'''

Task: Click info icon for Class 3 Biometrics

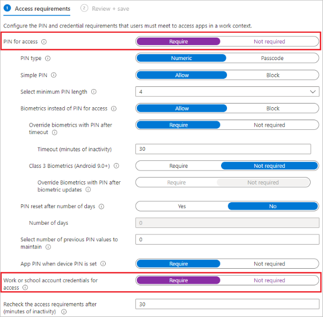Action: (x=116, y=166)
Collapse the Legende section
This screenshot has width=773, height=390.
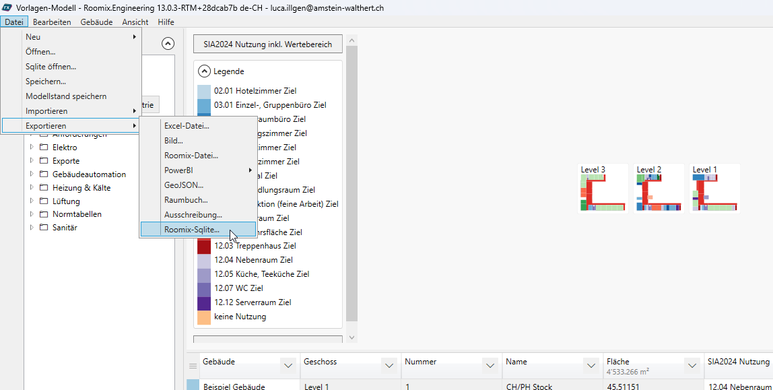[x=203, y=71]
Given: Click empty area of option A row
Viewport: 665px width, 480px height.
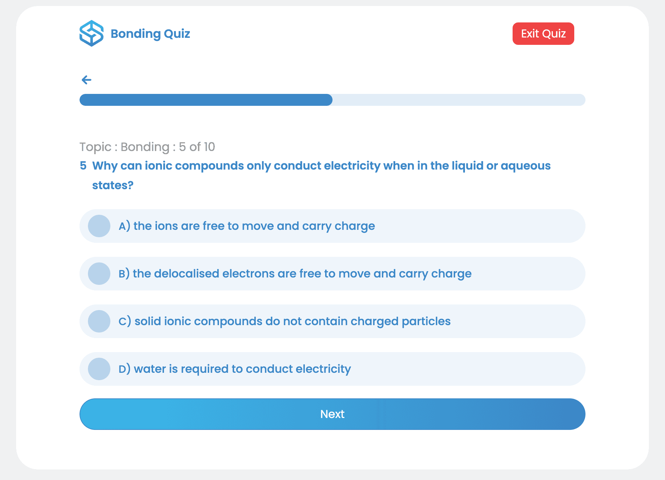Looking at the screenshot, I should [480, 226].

'''
'''

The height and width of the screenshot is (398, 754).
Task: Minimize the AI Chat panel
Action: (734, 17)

'''
'''

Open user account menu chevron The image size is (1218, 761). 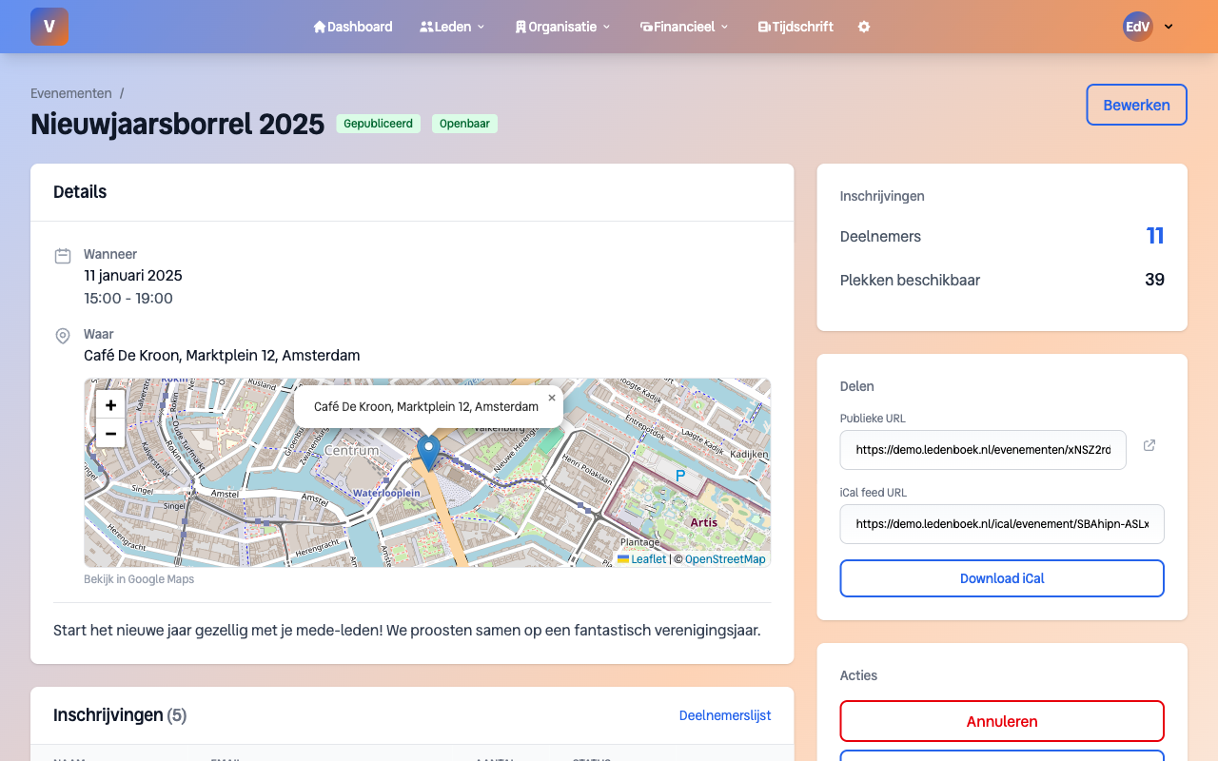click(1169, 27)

'''

■ Work task
Within the listing above, find the line containing "Task: Click info icon for Class 3 Biometrics" and the line containing "Given: Click empty area of option A row". Transcribe them and everything between them exactly, leaving out the pictures.

■ Answer for the task
Task: Click info icon for Class 3 Biometrics

Action: (x=116, y=166)
Collapse the Legende section
This screenshot has width=773, height=390.
[x=203, y=71]
Given: Click empty area of option A row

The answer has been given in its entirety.